From the line with "You are a GUI" to the line with "Image resolution: width=1297", retype every line exactly, including those two, and leave out the rest of the data below.

→ Records shown
..............................

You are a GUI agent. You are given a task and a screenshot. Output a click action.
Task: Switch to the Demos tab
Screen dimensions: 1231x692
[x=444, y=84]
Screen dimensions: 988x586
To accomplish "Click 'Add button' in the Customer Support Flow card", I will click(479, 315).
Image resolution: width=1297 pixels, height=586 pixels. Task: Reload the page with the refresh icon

..............................

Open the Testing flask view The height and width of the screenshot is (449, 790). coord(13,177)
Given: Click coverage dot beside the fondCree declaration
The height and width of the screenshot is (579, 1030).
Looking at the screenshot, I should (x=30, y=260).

..............................

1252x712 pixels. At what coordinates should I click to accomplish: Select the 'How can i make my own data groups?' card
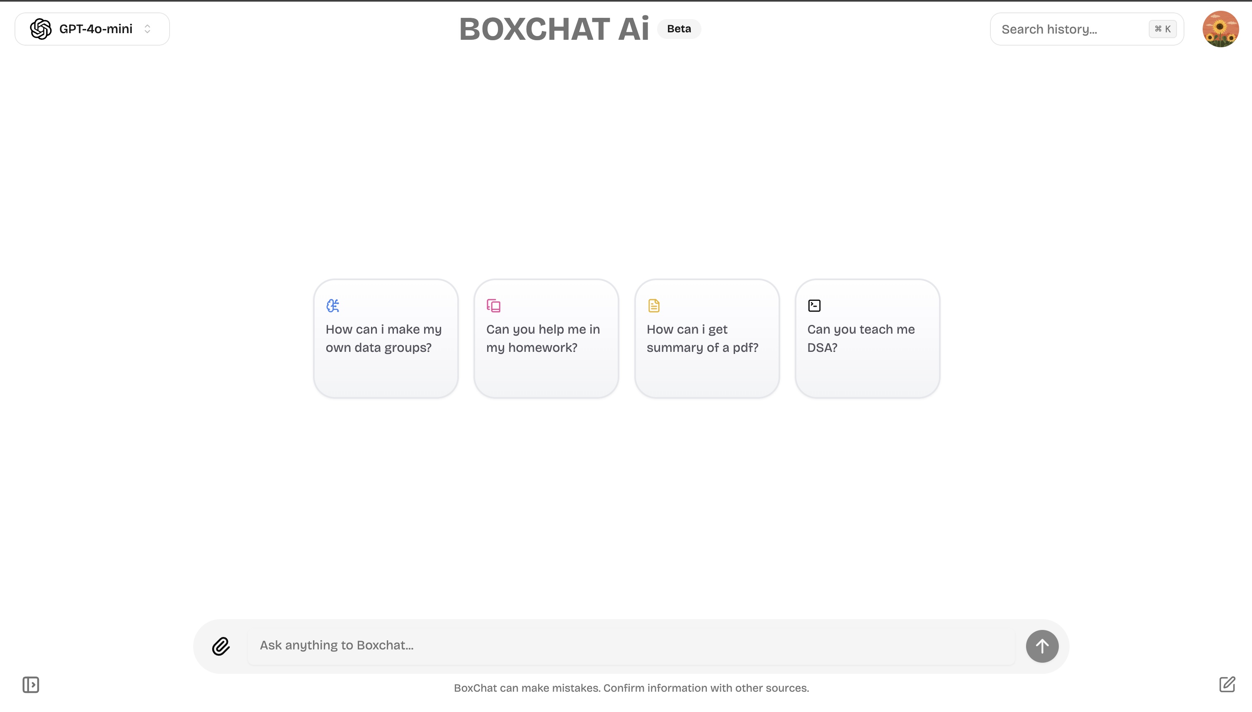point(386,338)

..............................

→ Result of the task
You are a GUI agent. You are given a task and a screenshot. Output a click action.
Task: Switch to the Demos tab
Screen dimensions: 1231x692
[x=444, y=84]
Screen dimensions: 988x586
To accomplish "Click 'Add button' in the Customer Support Flow card", I will click(479, 315).
Image resolution: width=1297 pixels, height=586 pixels. Task: Reload the page with the refresh icon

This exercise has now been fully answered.